He finally had her full attention. "Why?" she asked.

"Driving them into the forest on a dark-moon night. Separating and confusing them." Najdan nodded. "It's the safest way to capture some of them."

"Capture?" Mirabar didn't even want to think about what the Society intended to do with captured Guardians. "How do we stop them?"

"Come."

Keeping his head low and his steps silent, he dragged her back through the thick of the battle, sometimes only a few paces from grunting, struggling combatants. Cloaked in darkness, he retraced their steps until they found their companions where they had left them, hiding on the outskirts of the horrifying battle.
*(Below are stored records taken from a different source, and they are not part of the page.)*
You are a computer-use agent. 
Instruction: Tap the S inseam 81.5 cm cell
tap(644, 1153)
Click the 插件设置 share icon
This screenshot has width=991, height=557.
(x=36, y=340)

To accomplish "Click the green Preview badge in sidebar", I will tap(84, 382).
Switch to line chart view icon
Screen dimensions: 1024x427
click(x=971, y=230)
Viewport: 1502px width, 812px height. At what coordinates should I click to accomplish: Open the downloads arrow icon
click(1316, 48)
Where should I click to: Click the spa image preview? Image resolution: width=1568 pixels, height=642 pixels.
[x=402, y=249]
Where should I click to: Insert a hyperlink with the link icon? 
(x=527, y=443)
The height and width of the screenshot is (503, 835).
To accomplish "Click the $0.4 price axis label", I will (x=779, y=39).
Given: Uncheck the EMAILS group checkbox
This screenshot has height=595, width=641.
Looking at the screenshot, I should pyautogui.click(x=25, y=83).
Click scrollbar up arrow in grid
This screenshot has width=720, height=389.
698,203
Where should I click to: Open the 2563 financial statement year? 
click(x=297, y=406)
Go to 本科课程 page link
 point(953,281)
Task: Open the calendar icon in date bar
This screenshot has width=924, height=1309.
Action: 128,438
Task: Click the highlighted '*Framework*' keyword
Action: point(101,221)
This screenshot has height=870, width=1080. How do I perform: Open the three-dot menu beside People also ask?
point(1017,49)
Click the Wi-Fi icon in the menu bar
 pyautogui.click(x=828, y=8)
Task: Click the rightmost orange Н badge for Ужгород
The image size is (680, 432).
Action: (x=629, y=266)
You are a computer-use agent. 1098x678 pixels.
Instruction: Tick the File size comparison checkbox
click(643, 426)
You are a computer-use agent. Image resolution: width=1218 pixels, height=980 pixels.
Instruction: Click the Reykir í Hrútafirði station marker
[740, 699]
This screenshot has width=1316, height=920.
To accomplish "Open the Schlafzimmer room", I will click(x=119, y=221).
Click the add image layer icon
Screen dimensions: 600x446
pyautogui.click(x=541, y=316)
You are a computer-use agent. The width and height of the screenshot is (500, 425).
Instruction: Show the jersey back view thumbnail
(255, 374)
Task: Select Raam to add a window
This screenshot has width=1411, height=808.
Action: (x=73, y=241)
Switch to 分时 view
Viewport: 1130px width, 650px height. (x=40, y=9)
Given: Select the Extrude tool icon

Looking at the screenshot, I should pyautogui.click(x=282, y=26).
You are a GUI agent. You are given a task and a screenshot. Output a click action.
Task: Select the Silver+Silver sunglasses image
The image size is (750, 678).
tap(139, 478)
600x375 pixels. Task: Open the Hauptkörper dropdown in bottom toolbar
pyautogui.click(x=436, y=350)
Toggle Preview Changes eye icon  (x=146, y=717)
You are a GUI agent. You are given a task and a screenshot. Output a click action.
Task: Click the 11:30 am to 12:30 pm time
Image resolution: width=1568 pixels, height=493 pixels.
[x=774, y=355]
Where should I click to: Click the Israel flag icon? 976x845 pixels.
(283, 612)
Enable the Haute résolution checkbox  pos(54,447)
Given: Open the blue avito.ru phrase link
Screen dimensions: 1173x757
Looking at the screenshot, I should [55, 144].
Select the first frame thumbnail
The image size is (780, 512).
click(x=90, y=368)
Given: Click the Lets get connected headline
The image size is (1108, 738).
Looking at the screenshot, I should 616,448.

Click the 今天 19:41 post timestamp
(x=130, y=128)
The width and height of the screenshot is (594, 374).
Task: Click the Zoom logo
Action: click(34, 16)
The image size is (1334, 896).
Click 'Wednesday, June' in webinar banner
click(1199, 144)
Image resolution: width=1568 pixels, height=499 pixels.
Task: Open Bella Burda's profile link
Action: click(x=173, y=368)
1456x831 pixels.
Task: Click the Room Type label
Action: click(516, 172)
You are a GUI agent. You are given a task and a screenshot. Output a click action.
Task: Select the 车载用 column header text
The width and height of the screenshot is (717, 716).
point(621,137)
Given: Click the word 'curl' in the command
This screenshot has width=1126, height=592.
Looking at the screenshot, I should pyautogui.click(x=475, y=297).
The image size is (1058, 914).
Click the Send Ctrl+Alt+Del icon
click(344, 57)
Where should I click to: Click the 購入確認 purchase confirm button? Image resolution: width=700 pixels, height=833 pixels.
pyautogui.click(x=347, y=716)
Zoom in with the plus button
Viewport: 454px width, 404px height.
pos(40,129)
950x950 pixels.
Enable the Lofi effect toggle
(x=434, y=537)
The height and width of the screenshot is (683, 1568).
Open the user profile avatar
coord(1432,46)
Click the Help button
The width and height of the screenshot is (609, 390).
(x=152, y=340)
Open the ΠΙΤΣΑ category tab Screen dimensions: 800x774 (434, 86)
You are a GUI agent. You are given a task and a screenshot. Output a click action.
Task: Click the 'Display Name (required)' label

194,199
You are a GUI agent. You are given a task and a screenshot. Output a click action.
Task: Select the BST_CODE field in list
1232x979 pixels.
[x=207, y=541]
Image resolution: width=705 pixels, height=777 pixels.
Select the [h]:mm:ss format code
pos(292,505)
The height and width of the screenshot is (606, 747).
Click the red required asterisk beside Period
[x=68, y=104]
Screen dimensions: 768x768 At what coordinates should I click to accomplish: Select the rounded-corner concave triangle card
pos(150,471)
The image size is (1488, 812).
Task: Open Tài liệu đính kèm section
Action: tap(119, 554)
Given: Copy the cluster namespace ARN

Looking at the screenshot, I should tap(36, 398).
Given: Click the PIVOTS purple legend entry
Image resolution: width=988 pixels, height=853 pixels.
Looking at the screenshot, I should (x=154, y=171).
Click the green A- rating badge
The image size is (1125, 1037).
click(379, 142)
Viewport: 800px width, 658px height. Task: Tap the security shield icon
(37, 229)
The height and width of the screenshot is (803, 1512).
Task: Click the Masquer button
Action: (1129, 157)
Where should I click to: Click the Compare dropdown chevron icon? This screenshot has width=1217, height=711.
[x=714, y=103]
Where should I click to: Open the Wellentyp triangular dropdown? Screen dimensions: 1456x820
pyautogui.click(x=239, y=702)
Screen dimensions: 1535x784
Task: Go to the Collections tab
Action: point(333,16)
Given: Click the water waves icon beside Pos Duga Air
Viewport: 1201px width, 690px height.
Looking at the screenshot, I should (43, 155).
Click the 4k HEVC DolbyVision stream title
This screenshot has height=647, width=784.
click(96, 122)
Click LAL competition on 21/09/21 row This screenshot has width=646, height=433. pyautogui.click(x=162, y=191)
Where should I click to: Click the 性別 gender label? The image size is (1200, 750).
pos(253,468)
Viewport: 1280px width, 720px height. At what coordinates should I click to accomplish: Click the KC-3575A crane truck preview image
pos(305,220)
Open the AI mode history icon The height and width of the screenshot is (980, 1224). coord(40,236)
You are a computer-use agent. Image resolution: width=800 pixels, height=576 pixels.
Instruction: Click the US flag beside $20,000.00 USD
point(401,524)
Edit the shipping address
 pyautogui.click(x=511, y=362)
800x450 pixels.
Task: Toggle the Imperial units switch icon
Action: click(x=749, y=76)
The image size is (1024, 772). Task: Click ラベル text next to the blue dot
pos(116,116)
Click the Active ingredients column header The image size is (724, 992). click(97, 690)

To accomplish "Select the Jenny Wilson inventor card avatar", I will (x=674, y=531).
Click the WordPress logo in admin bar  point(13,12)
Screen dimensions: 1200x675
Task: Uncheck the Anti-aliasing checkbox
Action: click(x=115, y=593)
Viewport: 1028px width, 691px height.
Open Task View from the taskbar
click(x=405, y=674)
"For the love of Dar," one of the men blurted. "I hear women screaming!"

"We can't just sit here and do nothing!" another insisted.

"Do we have a plan?" Pyron asked.

"Yes," Najdan said crisply. "The
sirana
will encircle this entire battle with a ring of fire and then tighten it on them it like a noose."

"What?" she exclaimed.

"You did it at the battle for the mines of Alizar, and that's a much bigger place."

"I had help," she said in panic. "There were nearly a hundred Guardians there."

"There are others here, too," he replied calmly. "As we rescue them, perhaps they will have enough sense and strength left to assist you."

"What do we do?" Pyron asked.

"You will guard the
sirana
with your lives," Najdan said. "All five of you."

"But—"

"They're killing and capturing Guardians," Najdan said tersely. "Once the
sirana
reveals her location with fire magic, she will be in terrible danger. And once they realize that she's trying to trap them—"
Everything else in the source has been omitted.